§ **Stored records**:
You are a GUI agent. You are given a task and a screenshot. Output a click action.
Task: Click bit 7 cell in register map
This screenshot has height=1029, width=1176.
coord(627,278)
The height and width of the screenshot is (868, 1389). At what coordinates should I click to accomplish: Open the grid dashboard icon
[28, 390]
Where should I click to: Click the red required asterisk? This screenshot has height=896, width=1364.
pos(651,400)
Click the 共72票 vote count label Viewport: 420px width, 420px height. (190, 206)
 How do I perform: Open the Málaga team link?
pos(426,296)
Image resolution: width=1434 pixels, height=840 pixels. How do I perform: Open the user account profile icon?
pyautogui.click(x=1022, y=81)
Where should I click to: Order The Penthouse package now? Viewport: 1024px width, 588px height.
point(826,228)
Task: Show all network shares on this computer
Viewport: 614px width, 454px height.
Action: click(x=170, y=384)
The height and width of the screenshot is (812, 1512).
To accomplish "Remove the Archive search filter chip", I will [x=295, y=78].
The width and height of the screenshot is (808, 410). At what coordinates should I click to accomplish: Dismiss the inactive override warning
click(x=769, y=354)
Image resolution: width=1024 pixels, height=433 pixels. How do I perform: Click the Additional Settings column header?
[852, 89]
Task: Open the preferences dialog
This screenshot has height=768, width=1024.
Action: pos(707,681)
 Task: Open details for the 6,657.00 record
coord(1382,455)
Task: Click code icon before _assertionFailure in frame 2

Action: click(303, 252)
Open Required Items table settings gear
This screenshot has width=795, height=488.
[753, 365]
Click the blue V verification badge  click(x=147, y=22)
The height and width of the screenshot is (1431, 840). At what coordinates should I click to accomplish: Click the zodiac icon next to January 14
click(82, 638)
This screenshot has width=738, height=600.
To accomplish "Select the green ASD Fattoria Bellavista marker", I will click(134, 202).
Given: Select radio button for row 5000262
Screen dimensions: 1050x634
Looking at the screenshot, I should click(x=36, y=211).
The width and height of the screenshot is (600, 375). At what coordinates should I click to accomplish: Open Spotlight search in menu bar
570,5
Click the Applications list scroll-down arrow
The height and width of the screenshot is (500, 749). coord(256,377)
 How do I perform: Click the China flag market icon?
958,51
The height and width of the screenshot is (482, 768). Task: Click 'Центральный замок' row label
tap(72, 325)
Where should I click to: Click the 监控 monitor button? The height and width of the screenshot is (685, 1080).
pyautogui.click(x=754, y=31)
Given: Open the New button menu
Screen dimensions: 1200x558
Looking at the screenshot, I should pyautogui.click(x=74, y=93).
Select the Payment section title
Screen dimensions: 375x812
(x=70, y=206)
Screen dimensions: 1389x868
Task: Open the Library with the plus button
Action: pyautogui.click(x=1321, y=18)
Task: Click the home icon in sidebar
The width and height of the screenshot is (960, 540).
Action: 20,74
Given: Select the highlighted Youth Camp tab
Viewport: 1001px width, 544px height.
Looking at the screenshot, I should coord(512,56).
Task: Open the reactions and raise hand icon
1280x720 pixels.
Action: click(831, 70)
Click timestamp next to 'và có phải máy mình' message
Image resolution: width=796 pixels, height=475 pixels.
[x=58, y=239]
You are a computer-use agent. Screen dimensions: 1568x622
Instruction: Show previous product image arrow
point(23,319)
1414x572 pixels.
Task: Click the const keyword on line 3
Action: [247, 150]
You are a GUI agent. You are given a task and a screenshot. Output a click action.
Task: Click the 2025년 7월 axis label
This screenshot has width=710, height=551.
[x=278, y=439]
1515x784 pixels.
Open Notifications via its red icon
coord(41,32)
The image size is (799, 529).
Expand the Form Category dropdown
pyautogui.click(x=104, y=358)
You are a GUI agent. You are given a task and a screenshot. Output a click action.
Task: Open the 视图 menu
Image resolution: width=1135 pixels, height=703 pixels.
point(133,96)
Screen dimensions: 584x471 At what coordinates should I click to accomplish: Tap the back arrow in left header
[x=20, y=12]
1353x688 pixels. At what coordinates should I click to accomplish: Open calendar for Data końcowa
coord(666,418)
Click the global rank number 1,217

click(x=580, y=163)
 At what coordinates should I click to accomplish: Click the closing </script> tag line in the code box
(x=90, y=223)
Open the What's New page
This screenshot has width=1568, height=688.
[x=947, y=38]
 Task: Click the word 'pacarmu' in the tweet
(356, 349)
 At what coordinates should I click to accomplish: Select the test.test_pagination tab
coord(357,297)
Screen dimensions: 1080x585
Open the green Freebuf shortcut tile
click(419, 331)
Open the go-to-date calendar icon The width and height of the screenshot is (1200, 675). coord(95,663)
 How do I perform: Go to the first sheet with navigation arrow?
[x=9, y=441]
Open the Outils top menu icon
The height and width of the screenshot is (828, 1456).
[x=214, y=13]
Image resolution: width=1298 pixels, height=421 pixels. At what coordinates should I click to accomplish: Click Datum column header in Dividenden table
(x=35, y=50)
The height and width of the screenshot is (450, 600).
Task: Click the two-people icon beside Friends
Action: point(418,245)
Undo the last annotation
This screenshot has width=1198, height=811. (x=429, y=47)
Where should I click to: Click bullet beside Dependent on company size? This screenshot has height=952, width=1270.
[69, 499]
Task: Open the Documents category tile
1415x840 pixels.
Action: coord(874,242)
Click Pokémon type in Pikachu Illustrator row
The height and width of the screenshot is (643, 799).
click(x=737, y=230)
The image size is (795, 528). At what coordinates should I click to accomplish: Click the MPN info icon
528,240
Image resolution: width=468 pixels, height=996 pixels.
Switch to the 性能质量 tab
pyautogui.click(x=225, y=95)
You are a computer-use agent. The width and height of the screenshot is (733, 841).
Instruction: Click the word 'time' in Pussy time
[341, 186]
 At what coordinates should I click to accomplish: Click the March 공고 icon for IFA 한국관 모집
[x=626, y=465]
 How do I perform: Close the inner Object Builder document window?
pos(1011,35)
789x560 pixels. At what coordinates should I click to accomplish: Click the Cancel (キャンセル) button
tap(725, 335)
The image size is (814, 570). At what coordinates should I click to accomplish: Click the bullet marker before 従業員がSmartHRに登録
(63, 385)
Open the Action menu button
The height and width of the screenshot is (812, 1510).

§ **Work required**: Copy out all of the data. Keep every word unchanged.

§ **Response area**:
You are a GUI agent. You are given a task and a screenshot. Output a click action.
Task: Click bit 7 cell in register map
This screenshot has height=1029, width=1176.
coord(627,278)
The height and width of the screenshot is (868, 1389). At what coordinates should I click to accomplish: Open the grid dashboard icon
[28, 390]
Where should I click to: Click the red required asterisk? This screenshot has height=896, width=1364.
pos(651,400)
Click the 共72票 vote count label Viewport: 420px width, 420px height. (190, 206)
 How do I perform: Open the Málaga team link?
pos(426,296)
Image resolution: width=1434 pixels, height=840 pixels. How do I perform: Open the user account profile icon?
pyautogui.click(x=1022, y=81)
Where should I click to: Order The Penthouse package now? Viewport: 1024px width, 588px height.
point(826,228)
Task: Show all network shares on this computer
Viewport: 614px width, 454px height.
Action: click(x=170, y=384)
The height and width of the screenshot is (812, 1512).
To accomplish "Remove the Archive search filter chip", I will [x=295, y=78].
The width and height of the screenshot is (808, 410). At what coordinates should I click to accomplish: Dismiss the inactive override warning
click(x=769, y=354)
Image resolution: width=1024 pixels, height=433 pixels. How do I perform: Click the Additional Settings column header?
[852, 89]
Task: Open the preferences dialog
This screenshot has height=768, width=1024.
Action: pos(707,681)
 Task: Open details for the 6,657.00 record
coord(1382,455)
Task: Click code icon before _assertionFailure in frame 2

Action: click(303, 252)
Open Required Items table settings gear
This screenshot has width=795, height=488.
[753, 365]
Click the blue V verification badge  click(x=147, y=22)
The height and width of the screenshot is (1431, 840). At what coordinates should I click to accomplish: Click the zodiac icon next to January 14
click(82, 638)
This screenshot has width=738, height=600.
To accomplish "Select the green ASD Fattoria Bellavista marker", I will click(134, 202).
Given: Select radio button for row 5000262
Screen dimensions: 1050x634
Looking at the screenshot, I should click(x=36, y=211).
The width and height of the screenshot is (600, 375). At what coordinates should I click to accomplish: Open Spotlight search in menu bar
570,5
Click the Applications list scroll-down arrow
The height and width of the screenshot is (500, 749). coord(256,377)
 How do I perform: Click the China flag market icon?
958,51
The height and width of the screenshot is (482, 768). Task: Click 'Центральный замок' row label
tap(72, 325)
Where should I click to: Click the 监控 monitor button? The height and width of the screenshot is (685, 1080).
pyautogui.click(x=754, y=31)
Given: Open the New button menu
Screen dimensions: 1200x558
Looking at the screenshot, I should pyautogui.click(x=74, y=93).
Select the Payment section title
Screen dimensions: 375x812
(x=70, y=206)
Screen dimensions: 1389x868
Task: Open the Library with the plus button
Action: pyautogui.click(x=1321, y=18)
Task: Click the home icon in sidebar
The width and height of the screenshot is (960, 540).
Action: 20,74
Given: Select the highlighted Youth Camp tab
Viewport: 1001px width, 544px height.
Looking at the screenshot, I should coord(512,56).
Task: Open the reactions and raise hand icon
1280x720 pixels.
Action: click(831, 70)
Click timestamp next to 'và có phải máy mình' message
Image resolution: width=796 pixels, height=475 pixels.
[x=58, y=239]
You are a computer-use agent. Screen dimensions: 1568x622
Instruction: Show previous product image arrow
point(23,319)
1414x572 pixels.
Task: Click the const keyword on line 3
Action: [247, 150]
You are a GUI agent. You are given a task and a screenshot. Output a click action.
Task: Click the 2025년 7월 axis label
This screenshot has width=710, height=551.
[x=278, y=439]
1515x784 pixels.
Open Notifications via its red icon
coord(41,32)
The image size is (799, 529).
Expand the Form Category dropdown
pyautogui.click(x=104, y=358)
You are a GUI agent. You are given a task and a screenshot. Output a click action.
Task: Open the 视图 menu
Image resolution: width=1135 pixels, height=703 pixels.
point(133,96)
Screen dimensions: 584x471 At what coordinates should I click to accomplish: Tap the back arrow in left header
[x=20, y=12]
1353x688 pixels. At what coordinates should I click to accomplish: Open calendar for Data końcowa
coord(666,418)
Click the global rank number 1,217

click(x=580, y=163)
 At what coordinates should I click to accomplish: Click the closing </script> tag line in the code box
(x=90, y=223)
Open the What's New page
This screenshot has width=1568, height=688.
[x=947, y=38]
 Task: Click the word 'pacarmu' in the tweet
(356, 349)
 At what coordinates should I click to accomplish: Select the test.test_pagination tab
coord(357,297)
Screen dimensions: 1080x585
Open the green Freebuf shortcut tile
click(419, 331)
Open the go-to-date calendar icon The width and height of the screenshot is (1200, 675). coord(95,663)
 How do I perform: Go to the first sheet with navigation arrow?
[x=9, y=441]
Open the Outils top menu icon
The height and width of the screenshot is (828, 1456).
[x=214, y=13]
Image resolution: width=1298 pixels, height=421 pixels. At what coordinates should I click to accomplish: Click Datum column header in Dividenden table
(x=35, y=50)
The height and width of the screenshot is (450, 600).
Task: Click the two-people icon beside Friends
Action: point(418,245)
Undo the last annotation
This screenshot has width=1198, height=811. (x=429, y=47)
Where should I click to: Click bullet beside Dependent on company size? This screenshot has height=952, width=1270.
[69, 499]
Task: Open the Documents category tile
1415x840 pixels.
Action: coord(874,242)
Click Pokémon type in Pikachu Illustrator row
The height and width of the screenshot is (643, 799).
click(x=737, y=230)
The image size is (795, 528). At what coordinates should I click to accomplish: Click the MPN info icon
528,240
Image resolution: width=468 pixels, height=996 pixels.
Switch to the 性能质量 tab
pyautogui.click(x=225, y=95)
You are a computer-use agent. The width and height of the screenshot is (733, 841).
Instruction: Click the word 'time' in Pussy time
[341, 186]
 At what coordinates should I click to accomplish: Click the March 공고 icon for IFA 한국관 모집
[x=626, y=465]
 How do I perform: Close the inner Object Builder document window?
pos(1011,35)
789x560 pixels. At what coordinates should I click to accomplish: Click the Cancel (キャンセル) button
tap(725, 335)
The image size is (814, 570). At what coordinates should I click to accomplish: Click the bullet marker before 従業員がSmartHRに登録
(63, 385)
Open the Action menu button
The height and width of the screenshot is (812, 1510).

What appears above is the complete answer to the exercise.